O projeto será muito útil para viabilizar os objetivos do Brasil Carinhoso, máxime no desafio de prover creches dotadas dos melhores recursos para acolher todos os brasileirinhos e as brasileirinhas, como propôs a presidente em seu discurso. Aprovado pelo Senado, tramita na Câmara dos Deputados. A Presidência da República tem como acelerar a aprovação. Outra iniciativa da SBP refere-se aos cuidados diferenciados de saúde a que a população de crianças e adolescentes faz jus. Desdobra-se em dois PLs, o nº 6687/2009 e o nº 8048/2010, previamente aprovados pelo Senado, em tramitação na Câmara. Definem a assistência pediátrica como direito dos usuários do SUS e dos planos de saúde. Gestores públicos discordam porque, caridosos, entendem que atendimento pediátrico possa ser feito por qualquer profissional. Para os filhos dos outros, claro. Não para os seus.
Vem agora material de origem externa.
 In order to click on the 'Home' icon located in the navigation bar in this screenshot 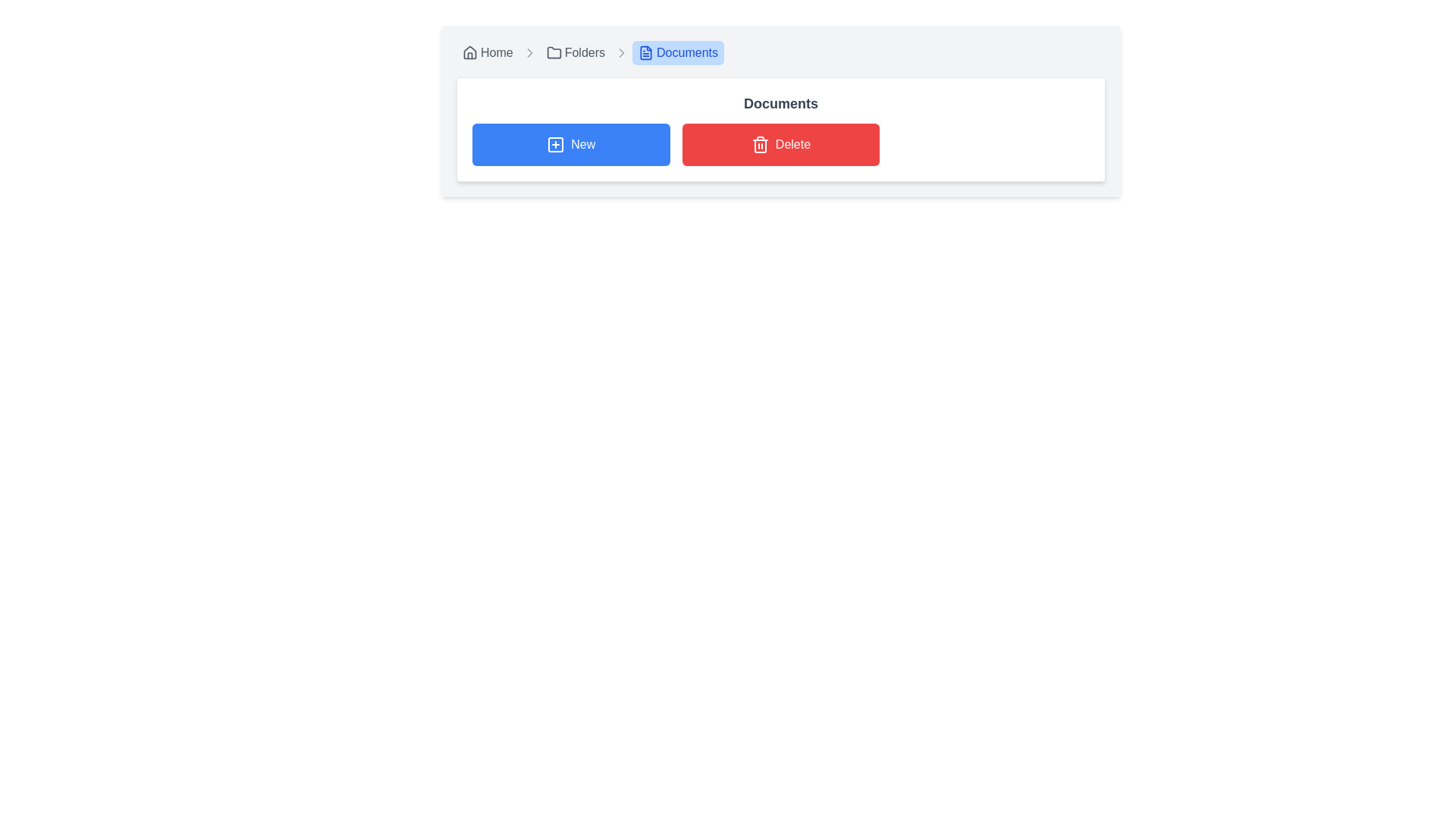, I will do `click(469, 52)`.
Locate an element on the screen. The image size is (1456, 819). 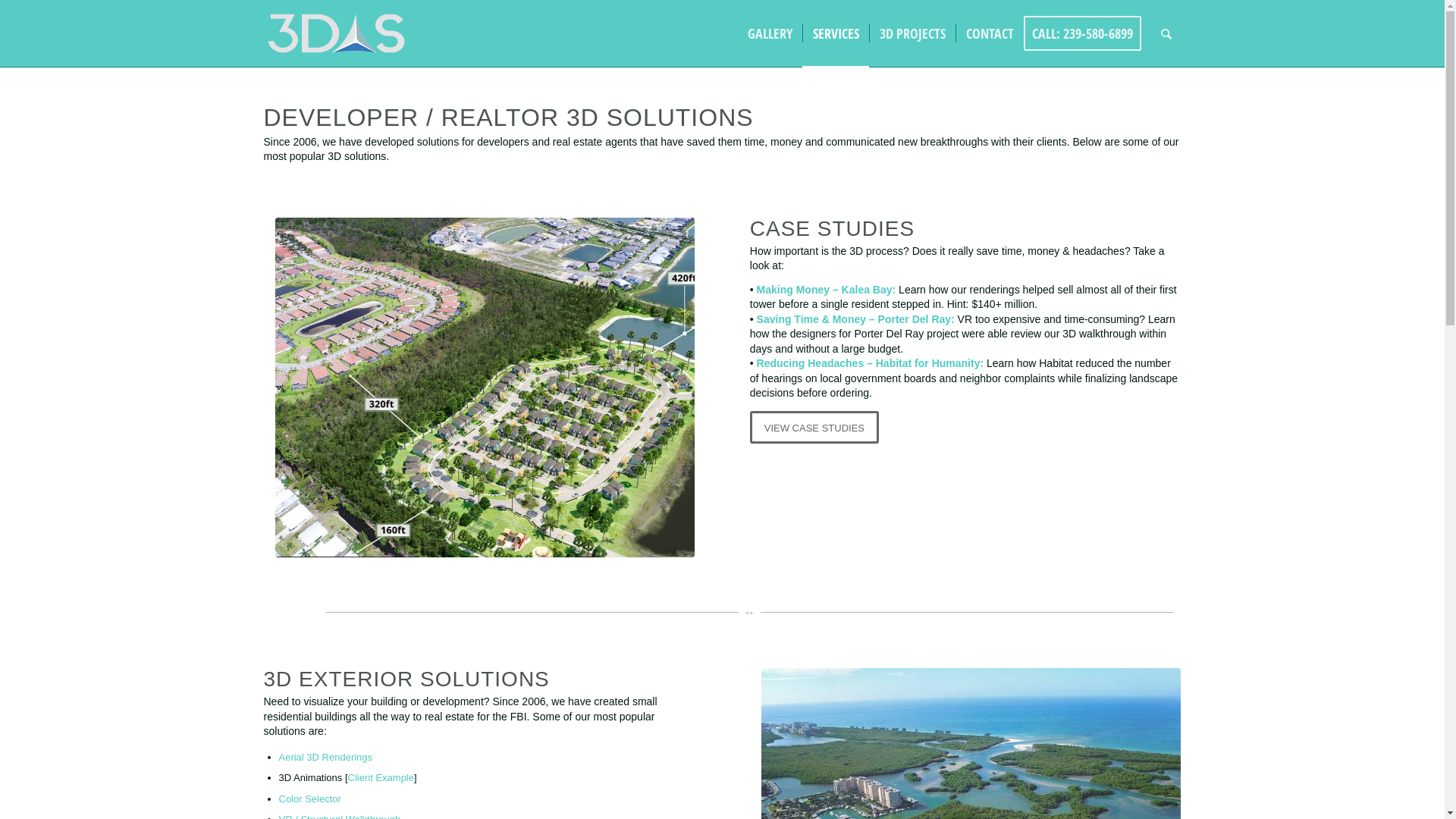
'GALLERY' is located at coordinates (769, 33).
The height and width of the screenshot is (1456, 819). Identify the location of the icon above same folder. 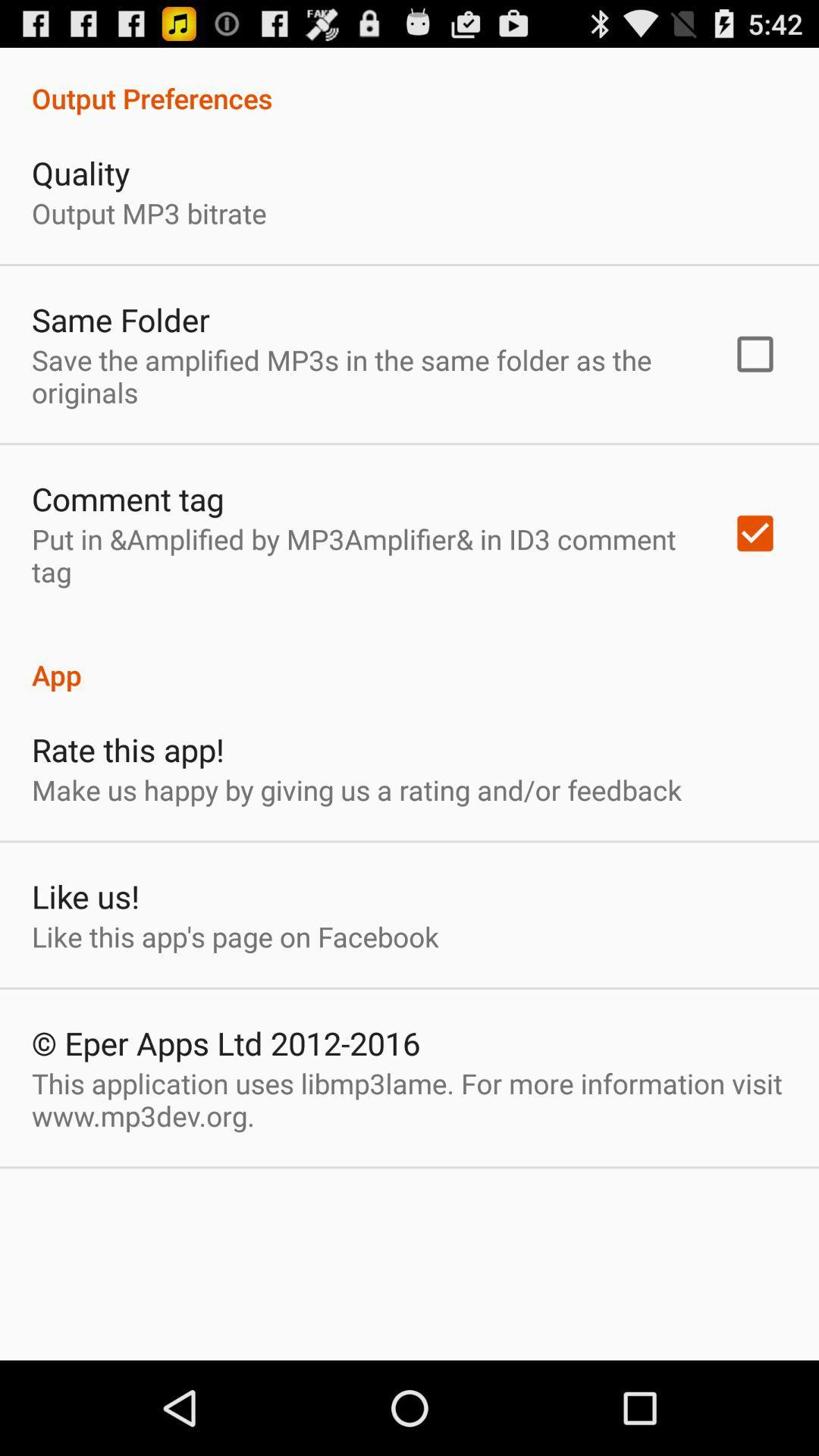
(149, 212).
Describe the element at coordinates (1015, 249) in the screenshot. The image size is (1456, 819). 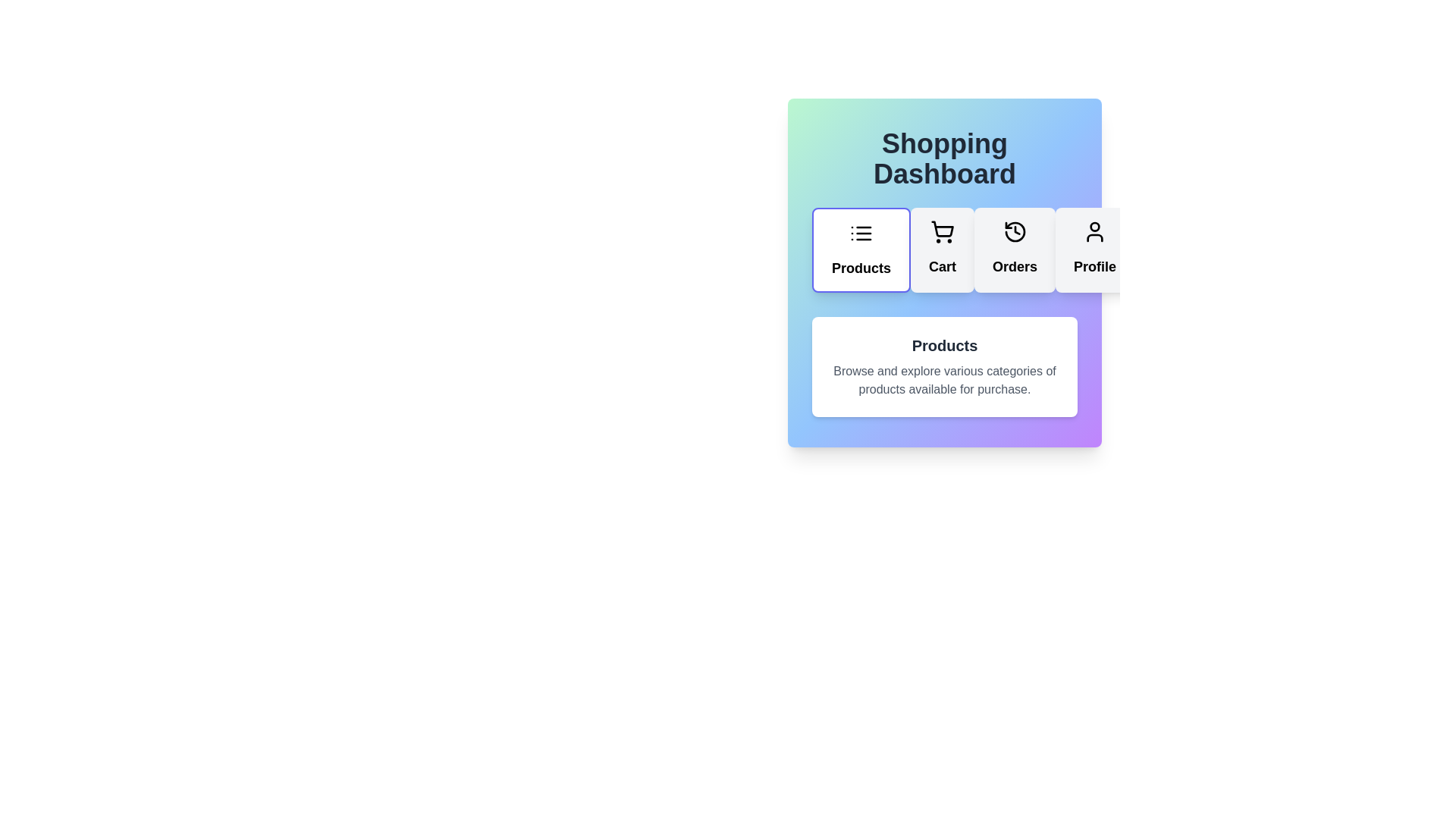
I see `the 'Orders' tab to navigate to the orders section` at that location.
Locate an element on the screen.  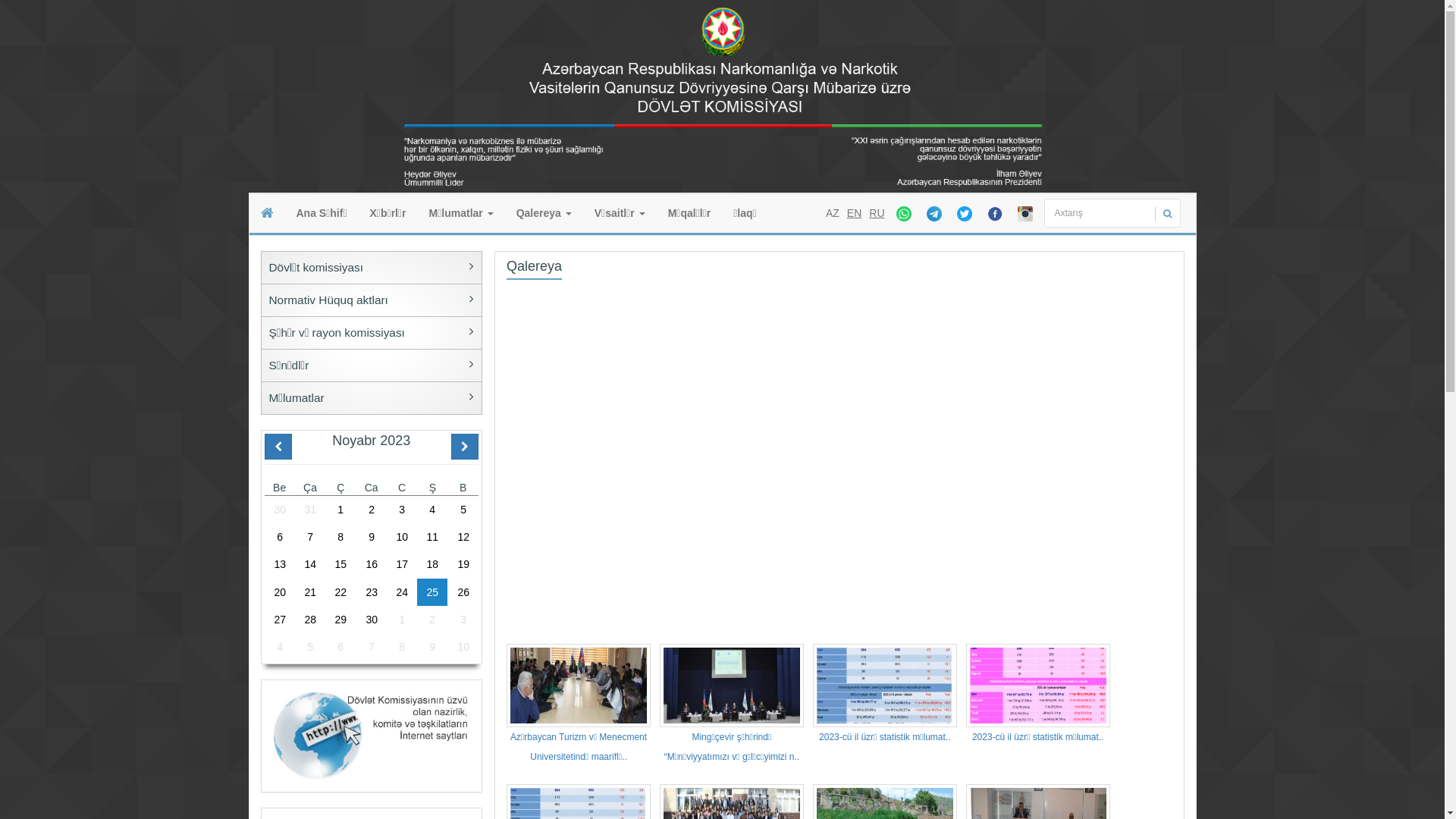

Dilma parece ser a presidente carinhosa para a pediatria brasileira. Tem tudo para sê-la. Inclusive filha e neto. A dificuldade são os escalões intermediários do seu governo. Preferem excluir o pediatra das políticas públicas. Rejeitam propostas de melhor capacitação para quem cuida da infância e da adolescência. Fazem de conta que não se opõem e pensam que enganam. As mães não hesitam. Segundo pesquisa do Datafolha em 2007, 97% querem seus filhos atendidos por pediatra e 70% quando as crianças estejam sadias, não doentes. É a sabedoria da prevenção qualificada que o gestor caridoso não possui. Só o carinhoso.
Presidente Dilma e SBP pensam igual. Falta um encontro para consolidar a união. O pedido está feito.